Le magistrat instructeur va boucler aujourd’hui, les auditions qu’il avait initiées dans le cadre de l’affaire Petro Tim par le principal concerné. Aliou Sall sera aujourd’hui devant le juge Samba Fall pour expliquer ce qu’il sait des contrats du pétrole et du gaz que le Sénégal a signés avec les majors pétroliers.
Les auditions initiées par le doyen des Juges relatives à l’information judiciaire dans l’affaire Pétro Tim se terminent aujourd’hui. Et cette journée pourrait être spéciale parce que c’est le principal concerné qui est attendu. Aliou Sall, sauf changement de dernière minute, sera chez le magistrat instructeur, Samba Fall pour lui expliquer ce qu’il est du dossier de Pétro Tim. Tout est parti de la diffusion des investigations faites par la chaine britannique BBC qui évoque l’implication de la corruption du frère du président sur les contrats gazier et pétrolier. Ce reportage a provoqué un tollé au Sénégal. Dans la foulée, Aliou Sall avait organisé une conférence de presse pour battre en brèche les accusations de la chaine britannique contre sa personne. D’abord, il a dénoncé la forme de l’enquête qu’il juge tendancieuse et partiale parce que la journaliste de la BBC n’a interrogé que les membres de l’opposition qui sont foncièrement contre lui et le régime. Sur le fond il a balayé d’un revers de main, les commissions qu’il percevait de ces transactions.
Mais ce démenti n’a pas empêché les partis de l’opposition, la société civile sénégalaise de saisir cette affaire pour en faire leur cheval de bataille contre le régime. L’opposition a eu l’ingénieuse idée de créer le mouvement Ar Li Niu Bokk pour organiser des manifestations chaque vendredi, non seulement pour réclamer la démission de Aliou Sall mais aussi la lumière sur cette affaire. Cette clameur n’a pas laissé le président de la République, indifférent. Après la prière de Korité, sur le perron de la Grande Mosquée de Dakar, le Président Sall avait indiqué que ce bruit fait autour du pétrole et du gaz, c’est uniquement pour «déstabiliser» et a averti que la lumière sera faite. «Nous savons que là où il y a du pétrole, certains vont tenter de déstabiliser le pays. Le gouvernement va poursuivre cette affaire. Je tiens à ce que la vérité soit rétablie. S’il faut sanctionner, nous allons sanctionner. Toutefois, nous n’accepterons pas de fausses accusations. Jamais un pays n’a pris autant de dispositions pour éviter les écueils par rapport aux ressources qui vont être exploitées dans les prochaines années».
Et comme si cela ne suffisait pas, le gouvernement sort un mémorandum que son porte-parole, le ministre Ndèye Tické Ndiaye Diop a lu.

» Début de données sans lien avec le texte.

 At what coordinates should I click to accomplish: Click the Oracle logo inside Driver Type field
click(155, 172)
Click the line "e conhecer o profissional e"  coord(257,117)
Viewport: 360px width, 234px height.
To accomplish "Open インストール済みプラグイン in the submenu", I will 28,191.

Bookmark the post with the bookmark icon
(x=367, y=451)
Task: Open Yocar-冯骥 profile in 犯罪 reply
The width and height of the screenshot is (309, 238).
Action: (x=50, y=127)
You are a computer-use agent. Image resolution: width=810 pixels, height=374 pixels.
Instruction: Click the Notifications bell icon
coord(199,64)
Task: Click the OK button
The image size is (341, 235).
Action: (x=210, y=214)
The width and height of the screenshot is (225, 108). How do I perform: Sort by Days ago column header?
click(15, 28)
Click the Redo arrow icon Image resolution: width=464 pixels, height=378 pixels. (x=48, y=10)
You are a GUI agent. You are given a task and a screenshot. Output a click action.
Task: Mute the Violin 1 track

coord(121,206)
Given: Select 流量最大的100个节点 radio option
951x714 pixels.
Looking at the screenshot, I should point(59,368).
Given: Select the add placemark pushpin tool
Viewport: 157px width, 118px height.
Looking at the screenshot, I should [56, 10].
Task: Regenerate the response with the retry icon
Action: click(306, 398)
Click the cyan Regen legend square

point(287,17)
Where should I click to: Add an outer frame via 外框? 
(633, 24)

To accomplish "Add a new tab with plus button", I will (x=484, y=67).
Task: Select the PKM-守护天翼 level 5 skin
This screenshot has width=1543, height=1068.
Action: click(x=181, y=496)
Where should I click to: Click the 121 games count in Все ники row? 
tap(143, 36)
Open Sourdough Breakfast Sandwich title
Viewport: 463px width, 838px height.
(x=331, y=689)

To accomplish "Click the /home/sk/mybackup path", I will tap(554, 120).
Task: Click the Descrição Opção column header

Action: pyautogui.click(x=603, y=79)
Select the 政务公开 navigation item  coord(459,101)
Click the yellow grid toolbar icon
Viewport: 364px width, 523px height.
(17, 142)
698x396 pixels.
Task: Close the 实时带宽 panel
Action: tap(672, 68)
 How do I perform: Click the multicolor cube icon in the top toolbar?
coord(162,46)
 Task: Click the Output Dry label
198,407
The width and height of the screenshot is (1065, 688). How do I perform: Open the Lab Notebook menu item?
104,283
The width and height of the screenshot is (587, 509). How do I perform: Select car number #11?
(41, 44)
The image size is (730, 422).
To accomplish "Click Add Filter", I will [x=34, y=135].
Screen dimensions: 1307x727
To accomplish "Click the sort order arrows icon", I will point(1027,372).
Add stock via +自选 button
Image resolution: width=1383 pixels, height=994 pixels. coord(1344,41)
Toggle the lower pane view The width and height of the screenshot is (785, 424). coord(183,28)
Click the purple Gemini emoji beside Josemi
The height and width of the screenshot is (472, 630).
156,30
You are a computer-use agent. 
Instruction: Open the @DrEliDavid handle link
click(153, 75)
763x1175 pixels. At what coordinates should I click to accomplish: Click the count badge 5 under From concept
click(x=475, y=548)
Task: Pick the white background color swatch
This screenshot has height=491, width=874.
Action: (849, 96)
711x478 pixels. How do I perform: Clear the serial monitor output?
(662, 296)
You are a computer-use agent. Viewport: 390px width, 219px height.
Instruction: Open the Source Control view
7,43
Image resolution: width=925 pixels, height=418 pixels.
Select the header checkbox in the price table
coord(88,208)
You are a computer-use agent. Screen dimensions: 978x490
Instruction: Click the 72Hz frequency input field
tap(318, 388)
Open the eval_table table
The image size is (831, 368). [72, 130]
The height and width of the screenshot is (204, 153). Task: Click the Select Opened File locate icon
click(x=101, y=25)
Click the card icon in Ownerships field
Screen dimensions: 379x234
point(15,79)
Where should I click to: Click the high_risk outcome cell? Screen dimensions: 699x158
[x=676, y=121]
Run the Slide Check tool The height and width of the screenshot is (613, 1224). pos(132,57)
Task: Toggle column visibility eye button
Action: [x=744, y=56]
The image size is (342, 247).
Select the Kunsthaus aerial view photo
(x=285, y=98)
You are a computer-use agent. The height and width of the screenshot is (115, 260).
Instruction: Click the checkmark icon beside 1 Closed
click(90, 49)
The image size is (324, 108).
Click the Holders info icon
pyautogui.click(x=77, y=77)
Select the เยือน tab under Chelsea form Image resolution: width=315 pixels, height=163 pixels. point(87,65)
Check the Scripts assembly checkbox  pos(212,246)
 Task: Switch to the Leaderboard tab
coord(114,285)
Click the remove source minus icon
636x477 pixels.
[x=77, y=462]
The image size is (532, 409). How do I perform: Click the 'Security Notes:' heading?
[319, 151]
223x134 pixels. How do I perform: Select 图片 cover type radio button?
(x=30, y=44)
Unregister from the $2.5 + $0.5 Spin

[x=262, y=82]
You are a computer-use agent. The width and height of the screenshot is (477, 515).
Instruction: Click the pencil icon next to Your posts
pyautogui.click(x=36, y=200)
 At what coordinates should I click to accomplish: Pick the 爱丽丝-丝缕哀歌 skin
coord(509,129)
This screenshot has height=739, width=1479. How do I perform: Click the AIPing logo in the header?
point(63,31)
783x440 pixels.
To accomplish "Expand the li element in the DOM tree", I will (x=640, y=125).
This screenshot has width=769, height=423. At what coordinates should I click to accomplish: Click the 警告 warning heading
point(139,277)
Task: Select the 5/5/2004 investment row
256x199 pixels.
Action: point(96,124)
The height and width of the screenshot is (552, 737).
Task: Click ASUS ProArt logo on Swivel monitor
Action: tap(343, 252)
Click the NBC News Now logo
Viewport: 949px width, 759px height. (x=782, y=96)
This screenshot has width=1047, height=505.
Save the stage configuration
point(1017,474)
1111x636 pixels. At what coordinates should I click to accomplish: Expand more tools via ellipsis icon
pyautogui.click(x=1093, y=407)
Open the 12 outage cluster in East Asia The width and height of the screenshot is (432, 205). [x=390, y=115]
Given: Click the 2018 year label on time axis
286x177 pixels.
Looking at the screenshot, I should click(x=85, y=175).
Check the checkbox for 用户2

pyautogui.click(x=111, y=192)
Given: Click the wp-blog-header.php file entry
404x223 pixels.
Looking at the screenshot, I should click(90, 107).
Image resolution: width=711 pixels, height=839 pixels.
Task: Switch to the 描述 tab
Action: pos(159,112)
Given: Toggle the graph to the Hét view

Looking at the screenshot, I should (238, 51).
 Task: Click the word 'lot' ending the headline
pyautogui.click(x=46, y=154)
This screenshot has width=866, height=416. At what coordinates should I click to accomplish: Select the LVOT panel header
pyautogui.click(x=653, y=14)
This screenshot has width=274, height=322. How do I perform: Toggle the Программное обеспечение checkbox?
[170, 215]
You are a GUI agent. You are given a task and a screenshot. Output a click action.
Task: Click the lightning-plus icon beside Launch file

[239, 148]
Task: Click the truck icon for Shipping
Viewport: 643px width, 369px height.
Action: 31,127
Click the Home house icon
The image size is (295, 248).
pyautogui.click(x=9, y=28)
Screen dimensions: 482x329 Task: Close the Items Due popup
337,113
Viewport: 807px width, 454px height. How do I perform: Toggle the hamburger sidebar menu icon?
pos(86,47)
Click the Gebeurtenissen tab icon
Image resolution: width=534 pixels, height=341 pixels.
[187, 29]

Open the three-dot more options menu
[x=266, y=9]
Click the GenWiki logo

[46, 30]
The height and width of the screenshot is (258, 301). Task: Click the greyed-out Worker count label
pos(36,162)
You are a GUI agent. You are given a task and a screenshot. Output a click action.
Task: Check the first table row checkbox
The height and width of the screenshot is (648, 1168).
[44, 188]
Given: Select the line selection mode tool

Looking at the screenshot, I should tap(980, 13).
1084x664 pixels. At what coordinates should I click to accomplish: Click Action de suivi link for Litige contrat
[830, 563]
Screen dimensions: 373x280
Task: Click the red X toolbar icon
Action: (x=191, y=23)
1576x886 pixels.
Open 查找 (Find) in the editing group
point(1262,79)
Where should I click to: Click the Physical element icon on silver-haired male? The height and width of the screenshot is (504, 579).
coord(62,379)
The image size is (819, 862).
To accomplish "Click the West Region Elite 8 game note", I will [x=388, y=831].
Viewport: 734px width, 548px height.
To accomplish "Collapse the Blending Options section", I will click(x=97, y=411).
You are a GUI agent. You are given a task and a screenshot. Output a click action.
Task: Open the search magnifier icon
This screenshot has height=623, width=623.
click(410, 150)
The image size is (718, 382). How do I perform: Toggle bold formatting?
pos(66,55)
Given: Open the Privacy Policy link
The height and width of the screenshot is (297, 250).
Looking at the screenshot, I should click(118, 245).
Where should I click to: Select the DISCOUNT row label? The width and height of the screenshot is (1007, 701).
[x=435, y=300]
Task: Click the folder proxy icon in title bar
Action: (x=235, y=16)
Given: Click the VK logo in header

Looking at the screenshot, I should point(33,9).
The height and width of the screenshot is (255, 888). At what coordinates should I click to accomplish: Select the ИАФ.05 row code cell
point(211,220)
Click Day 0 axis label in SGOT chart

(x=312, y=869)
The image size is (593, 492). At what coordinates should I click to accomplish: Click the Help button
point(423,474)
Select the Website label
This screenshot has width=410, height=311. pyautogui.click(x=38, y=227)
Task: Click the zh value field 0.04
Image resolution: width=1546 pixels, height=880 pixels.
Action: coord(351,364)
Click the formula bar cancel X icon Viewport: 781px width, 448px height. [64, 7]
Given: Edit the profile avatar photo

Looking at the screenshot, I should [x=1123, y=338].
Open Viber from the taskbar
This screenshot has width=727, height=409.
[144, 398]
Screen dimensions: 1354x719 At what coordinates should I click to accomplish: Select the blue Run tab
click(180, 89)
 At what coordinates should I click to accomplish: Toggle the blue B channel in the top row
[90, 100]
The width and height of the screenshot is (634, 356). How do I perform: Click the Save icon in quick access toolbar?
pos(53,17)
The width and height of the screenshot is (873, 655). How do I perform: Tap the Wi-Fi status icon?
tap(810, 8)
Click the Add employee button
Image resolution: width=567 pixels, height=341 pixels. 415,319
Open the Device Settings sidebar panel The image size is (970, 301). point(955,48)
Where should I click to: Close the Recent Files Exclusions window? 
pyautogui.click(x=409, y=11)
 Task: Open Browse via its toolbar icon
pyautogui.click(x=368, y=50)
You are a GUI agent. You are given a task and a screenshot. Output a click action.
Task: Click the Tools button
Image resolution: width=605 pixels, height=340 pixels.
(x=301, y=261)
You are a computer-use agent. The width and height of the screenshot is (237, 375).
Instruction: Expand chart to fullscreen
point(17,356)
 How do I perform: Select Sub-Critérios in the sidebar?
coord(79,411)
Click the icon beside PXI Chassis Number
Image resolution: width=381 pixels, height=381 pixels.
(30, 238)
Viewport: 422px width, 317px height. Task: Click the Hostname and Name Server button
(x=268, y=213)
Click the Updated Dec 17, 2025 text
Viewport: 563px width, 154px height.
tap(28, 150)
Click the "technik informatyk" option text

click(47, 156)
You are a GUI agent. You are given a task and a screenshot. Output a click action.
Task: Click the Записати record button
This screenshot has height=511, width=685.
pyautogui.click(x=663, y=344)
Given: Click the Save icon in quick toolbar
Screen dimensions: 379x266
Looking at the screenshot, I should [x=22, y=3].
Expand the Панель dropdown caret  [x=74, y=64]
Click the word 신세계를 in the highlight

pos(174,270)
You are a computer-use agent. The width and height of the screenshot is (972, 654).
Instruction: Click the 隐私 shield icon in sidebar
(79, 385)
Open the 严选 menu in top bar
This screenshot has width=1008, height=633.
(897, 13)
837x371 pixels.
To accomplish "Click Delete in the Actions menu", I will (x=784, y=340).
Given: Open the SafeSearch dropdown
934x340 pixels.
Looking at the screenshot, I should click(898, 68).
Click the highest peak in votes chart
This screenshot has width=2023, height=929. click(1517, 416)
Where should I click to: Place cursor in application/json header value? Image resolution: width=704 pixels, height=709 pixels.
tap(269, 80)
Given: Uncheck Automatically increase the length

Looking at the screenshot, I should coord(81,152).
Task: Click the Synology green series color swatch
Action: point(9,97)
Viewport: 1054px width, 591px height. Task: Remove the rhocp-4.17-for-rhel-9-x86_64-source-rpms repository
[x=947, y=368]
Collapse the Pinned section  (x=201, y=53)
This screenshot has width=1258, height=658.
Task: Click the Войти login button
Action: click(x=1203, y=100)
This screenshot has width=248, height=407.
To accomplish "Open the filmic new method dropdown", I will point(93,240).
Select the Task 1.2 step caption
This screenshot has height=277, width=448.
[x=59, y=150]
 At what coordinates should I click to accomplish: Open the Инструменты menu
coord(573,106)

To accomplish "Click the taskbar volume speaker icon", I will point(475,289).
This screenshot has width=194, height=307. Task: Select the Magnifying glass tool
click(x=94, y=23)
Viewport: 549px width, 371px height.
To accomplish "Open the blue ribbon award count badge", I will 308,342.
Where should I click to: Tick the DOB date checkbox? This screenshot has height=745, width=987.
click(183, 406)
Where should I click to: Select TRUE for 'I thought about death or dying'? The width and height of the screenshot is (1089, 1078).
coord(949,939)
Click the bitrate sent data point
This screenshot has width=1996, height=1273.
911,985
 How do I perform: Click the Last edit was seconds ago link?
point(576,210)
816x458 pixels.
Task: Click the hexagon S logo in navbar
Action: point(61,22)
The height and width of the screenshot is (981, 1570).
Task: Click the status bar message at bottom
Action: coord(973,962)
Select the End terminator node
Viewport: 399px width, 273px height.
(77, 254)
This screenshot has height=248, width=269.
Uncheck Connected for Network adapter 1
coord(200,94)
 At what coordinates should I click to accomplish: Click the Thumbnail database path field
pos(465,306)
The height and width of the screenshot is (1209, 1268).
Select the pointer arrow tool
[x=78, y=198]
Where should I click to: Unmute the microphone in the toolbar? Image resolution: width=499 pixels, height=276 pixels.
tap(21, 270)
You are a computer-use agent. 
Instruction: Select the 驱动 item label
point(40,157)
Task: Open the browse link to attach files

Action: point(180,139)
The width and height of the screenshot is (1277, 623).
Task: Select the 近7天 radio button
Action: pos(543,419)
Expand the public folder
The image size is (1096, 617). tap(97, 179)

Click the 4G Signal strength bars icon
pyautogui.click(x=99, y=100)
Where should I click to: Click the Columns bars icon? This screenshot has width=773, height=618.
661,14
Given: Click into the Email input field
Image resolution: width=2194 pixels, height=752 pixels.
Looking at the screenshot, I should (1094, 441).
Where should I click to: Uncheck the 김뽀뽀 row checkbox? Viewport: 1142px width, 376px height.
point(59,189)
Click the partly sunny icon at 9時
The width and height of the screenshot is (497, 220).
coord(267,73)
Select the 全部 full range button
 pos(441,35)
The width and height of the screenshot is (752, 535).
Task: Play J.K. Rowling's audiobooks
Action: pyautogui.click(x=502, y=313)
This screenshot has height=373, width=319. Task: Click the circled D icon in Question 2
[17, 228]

Elle souligne que le «reportage manifestement tendancieux et ponctué de graves et fausses allégations sur la gouvernance des ressources pétrolières du Sénégal». Et la dame de poursuivre : «La BBC avance, sans aucun fondement, le chiffre surréaliste de 10 milliards de dollars que l’État sénégalais aurait perdus dans une transaction entre deux compagnies privées. Ce chiffre est purement imaginaire. Il ne correspond à aucune réalité économique et financière du projet, encore moins à une quelconque perte de revenus futurs pour l’État du Sénégal».
La polémique enfle jusqu’à obliger le Procureur de la République à monter au créneau pour prendre le dossier en main. Il a ouvert une enquête dans ce sens. Et pour permettre à la justice de faire son travail, le Président sort un décret pour décharger son frère de ses fonctions à la tête de la Caisse des dépôts et consignations.
Pour revenir au reportage, la BBC a révélé que les parts du groupe de Frank Timis ont été rachetées par le géant pétrolier BP en 2017 pour 250 millions de dollars, assortis de redevances de quelque 10 milliards de dollars sur quarante ans, «privant la population d’importants revenus alors que le Sénégal figure parmi les vingt-cinq pays les plus pauvres au monde. BP a assuré avoir effectué toutes les vérifications nécessaires en matière d’éthique avant de signer ce contrat». Avant Aliou Sall, des hommes politiques, de la société civile, des ministres de l’Energie, des anciens Premiers ministres et des experts en pétrole et du gaz ont défilé chez le doyen des juges.